The company’s CEO, Lee Sang-hyuk, had been fending off lawsuits filed by borrowers looking to claw back a total of US$46 million, according to The Korean Herald.

As Honestbee’s fundraising dragged on, Koo began borrowing money. He took out personal loans using his own stake in Formation Group as collateral, according to public filings. It wasn’t clear what those funds were for.

Rather than raising an equity round or convertible loans, he convinced some investors to buy put options – a type of debt instrument – in A Honestbee, Tech in Asia understands. Essentially, investors would buy shares in the company on the condition that they have the option to resell them back.

All of this – the debt and finders’ fees – would’ve been loose change had the company obtained a gigantic war chest.

Some of the investors ended up exercising their options, though Koo had delayed payments to them, sources tell Tech in Asia.
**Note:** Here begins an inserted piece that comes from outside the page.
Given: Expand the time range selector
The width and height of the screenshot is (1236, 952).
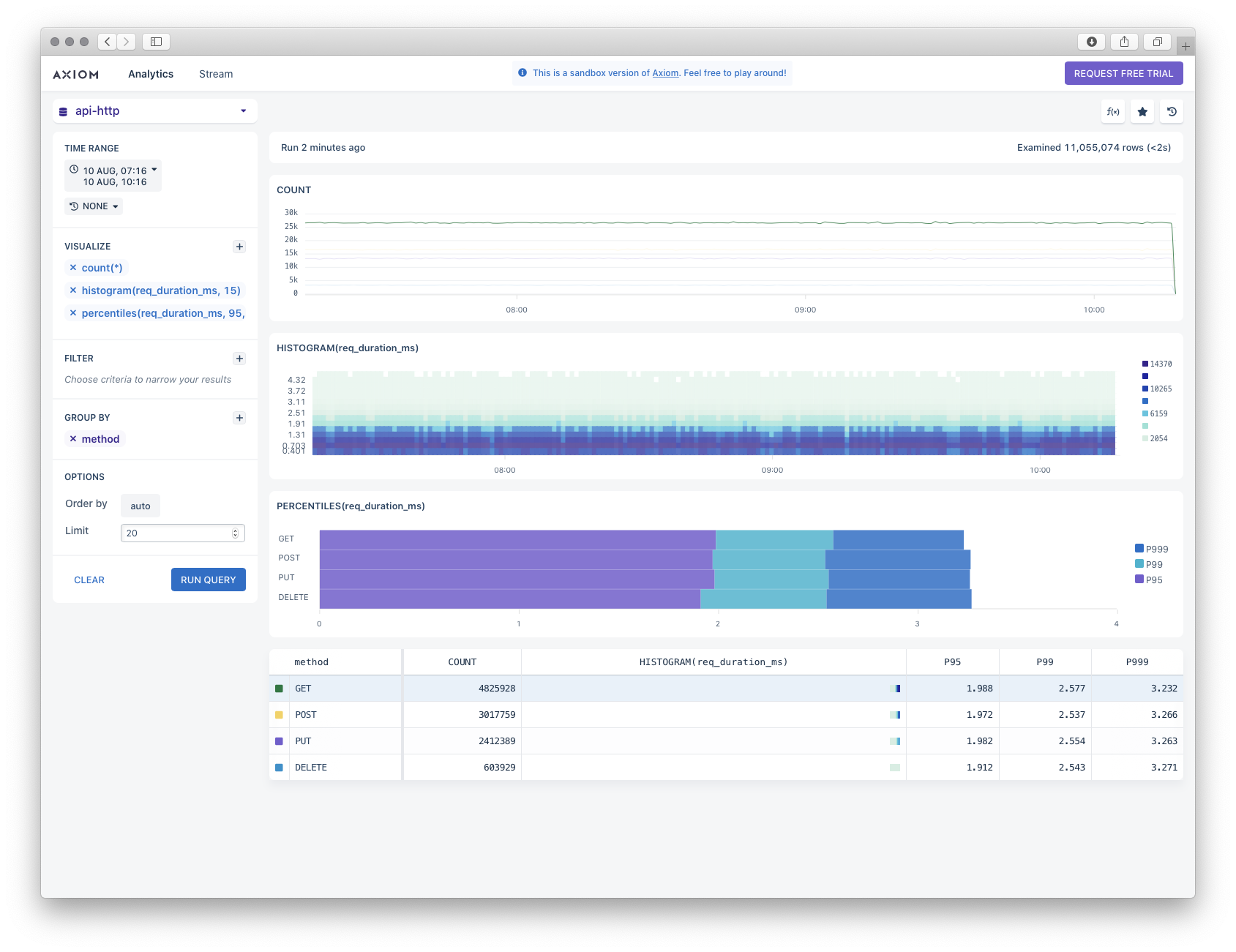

It’s unclear if he honored the obligations in the end.

Media catches on

Even as investment talks fell through, Honestbee’s management kept believing it could seek a high valuation.
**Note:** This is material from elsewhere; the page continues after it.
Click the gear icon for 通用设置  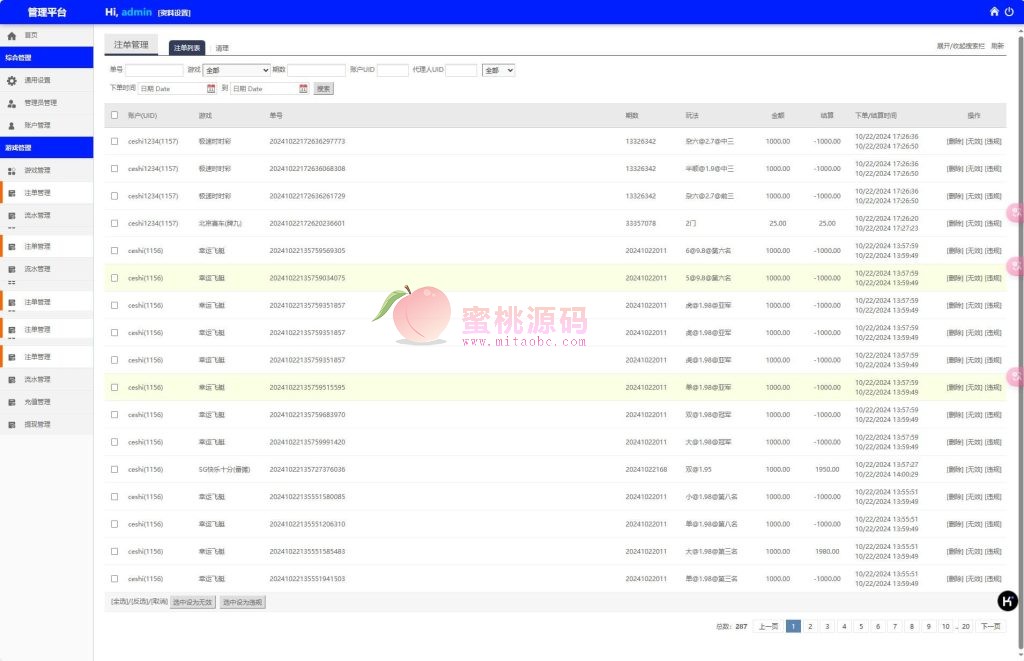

By late April, Honestbee’s troubles were aired in the media. The startup had turned down a US$10 million lifeline from regional super app Grab in exchange for its technology, intellectual property, data, and some of its employees.
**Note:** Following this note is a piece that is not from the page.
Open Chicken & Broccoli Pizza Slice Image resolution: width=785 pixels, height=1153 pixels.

Sng did not believe the deal was in Honestbee’s “best interests.”

Later on, news of his firing was leaked to TechCrunch. He derided it as fake news.

It turned out that he had emailed Koo a week before and recounted being asked to give up his shares and step down as CEO.

See: Honestbee investigating transactions under ex-CEO Joel Sng

He also asked to be indemnified from any liabilities he may face as a former board member of the company. It’s uncertain if that request was granted.

Sng cleared out his office in the end, and Koo came in as the interim CEO.

New troubles

For a while, Honestbee seemed to have found stability. It’s been paying the salaries it owes in tranches and had kept its supermarket, Habitat, going. It was also working toward a relaunch.

Koo had funneled close to US$6 million into Honestbee since July 2019, according to a presentation seen by Tech in Asia. He seems intent on keeping his Honestbee dream alive, calling it his “passion project.”

Yesco, a Korean listed firm linked to his family, remains the largest shareholder of A Honestbee, according to a public filing.

Honestbee’s office in better times.

Honestbee’s immediate task is to clear its huge pile of debt. It has floated a proposal to pay creditors 3 cents for each dollar they are owed. The remaining 97 cents would be converted into equity in Honestbee’s new Singapore entity.

This meant that the creditor’s shares in the company would be worth more than US$223 million on paper.

In contrast to the huge valuation, Honestbee’s cash crunch wasn’t improving. Soon after details of the scheme leaked to the media, it announced the temporary shuttering of Habitat. The closure, however, might become permanent as it’s turning out to be too expensive to run.

Another pivot

The company is now in talks to license the technology behind its grocery concierge service as part of a joint venture.

It’s also exploring the creation of “quick-service restaurants” that would be spun-off from the 16 food and beverage concepts that were developed at Habitat.

Meanwhile, Honestbee’s talks with a large overseas retail conglomerate for a US$50 million cash injection have stalled. The conglomerate is reluctant to “fund the debt restructuring” of Honestbee and is deterred by the “uncertainty” caused by the Covid-19 outbreak, a court filing reveals.

Give us a chance to rebuild the business.

It seems Koo remains the startup’s sole backer for the time being.

Some investors have questioned Honestbee’s valuation. While it claims to have a strong upside because of its technology, right now it’s little more than a fancy and cash-strapped store.

Citing Apple as an example, Honestbee’s Ong tried to convince creditors at the closed-door meeting that the company can still turn things around.

“Give us a chance to rebuild the business,” he pleaded. “Honestbee’s issues are somewhat large, but that’s because we dreamed big.”